[Problem statement]
Please return each line of the entries below that contains the word "Image".

[Record set]
####################

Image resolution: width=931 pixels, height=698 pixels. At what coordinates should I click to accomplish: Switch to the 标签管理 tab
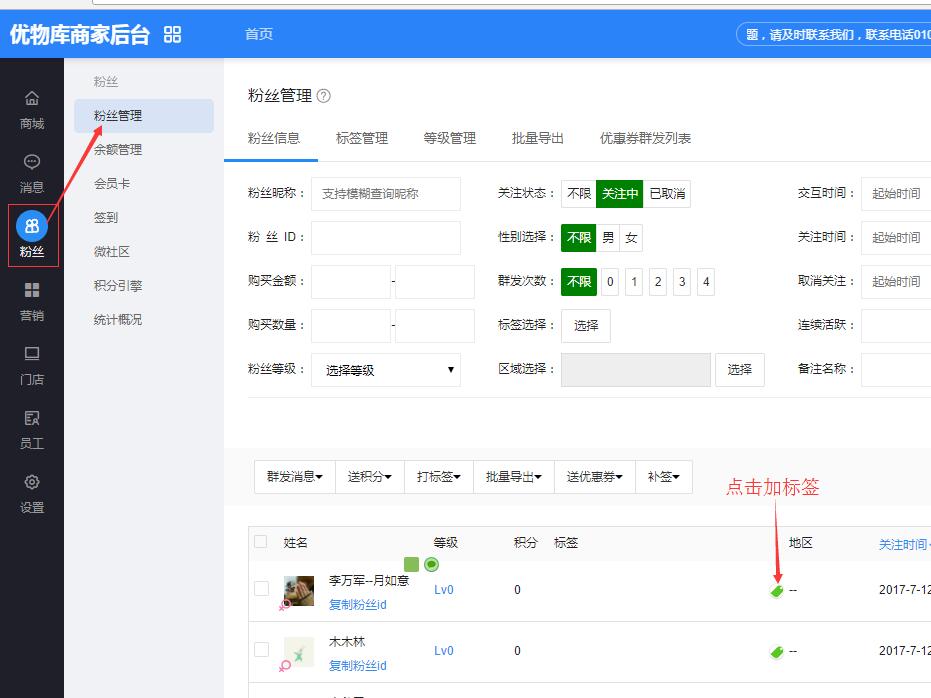pos(361,139)
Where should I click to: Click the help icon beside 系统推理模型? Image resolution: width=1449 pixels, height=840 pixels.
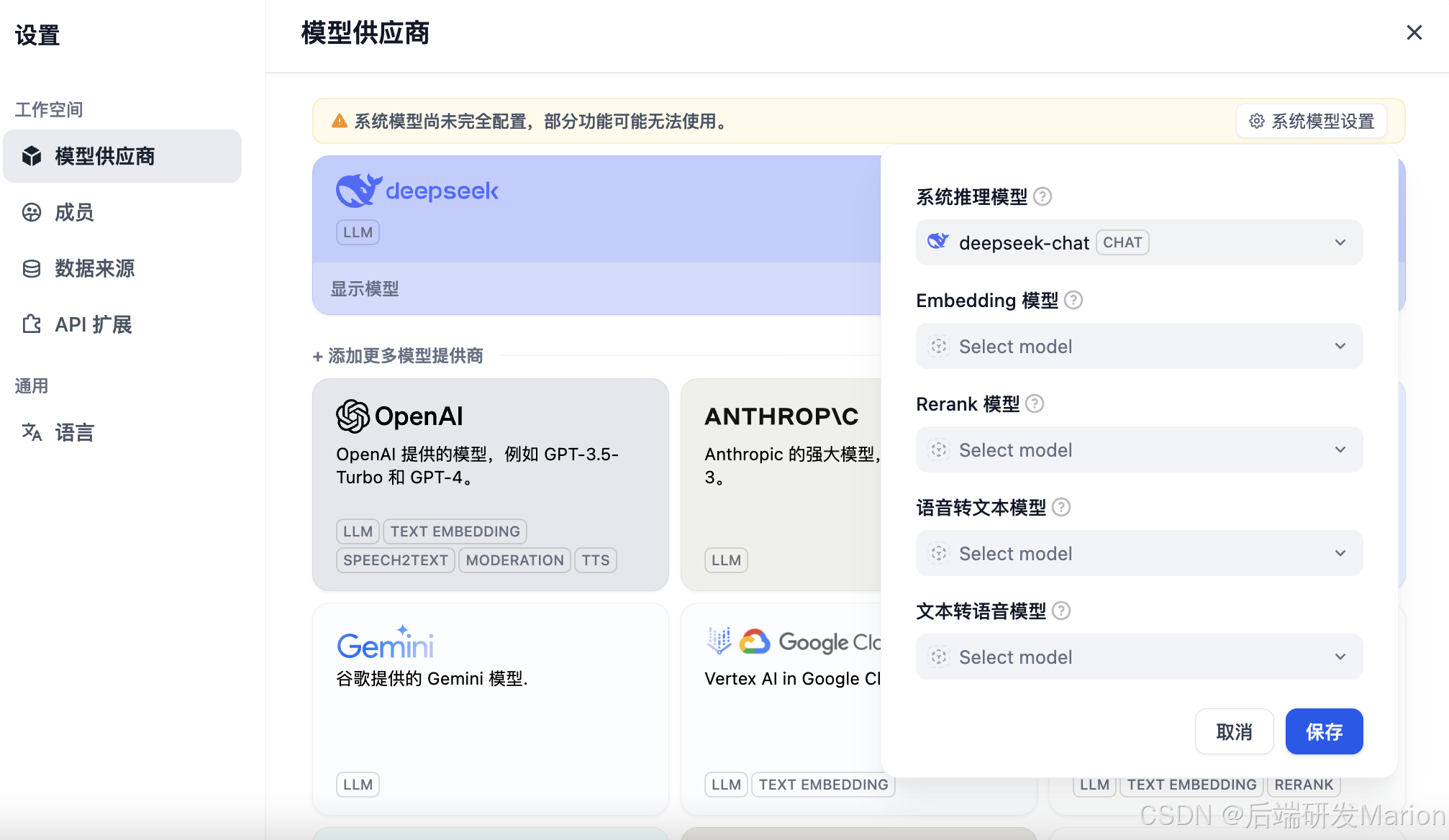pyautogui.click(x=1043, y=196)
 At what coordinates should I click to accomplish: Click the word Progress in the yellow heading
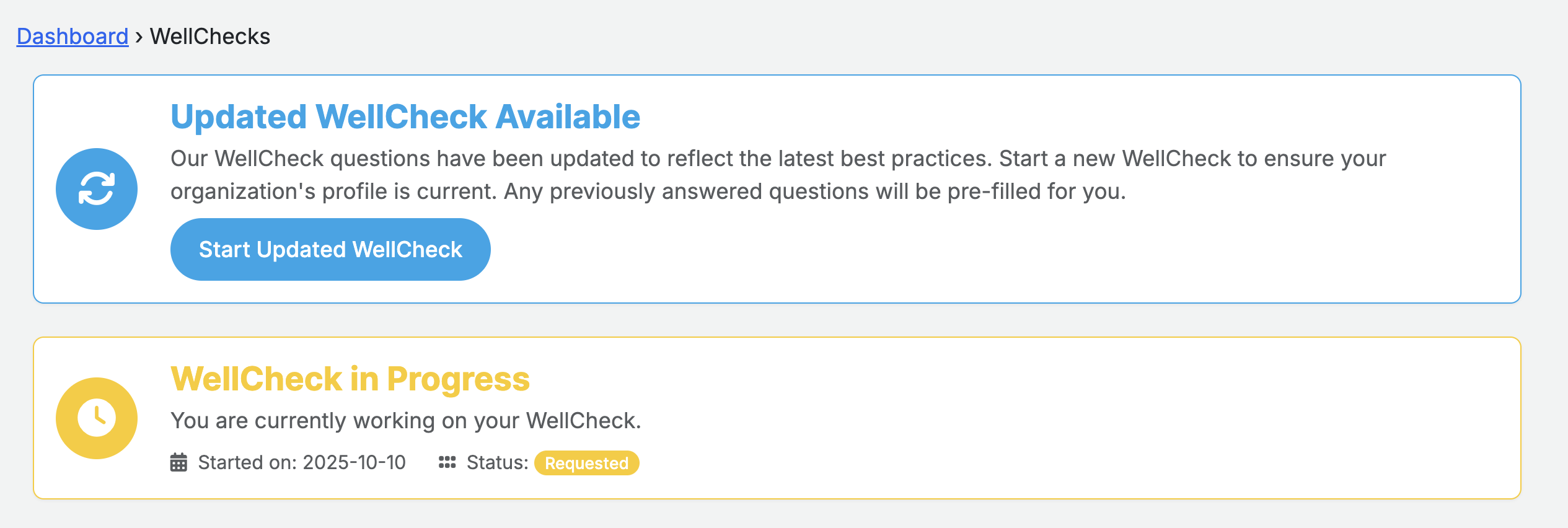[459, 379]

####################

[Output of the task]
Image resolution: width=931 pixels, height=698 pixels. At what coordinates should I click to accomplish: Switch to the 标签管理 tab
Where should I click to: Click the help icon beside 系统推理模型? Image resolution: width=1449 pixels, height=840 pixels.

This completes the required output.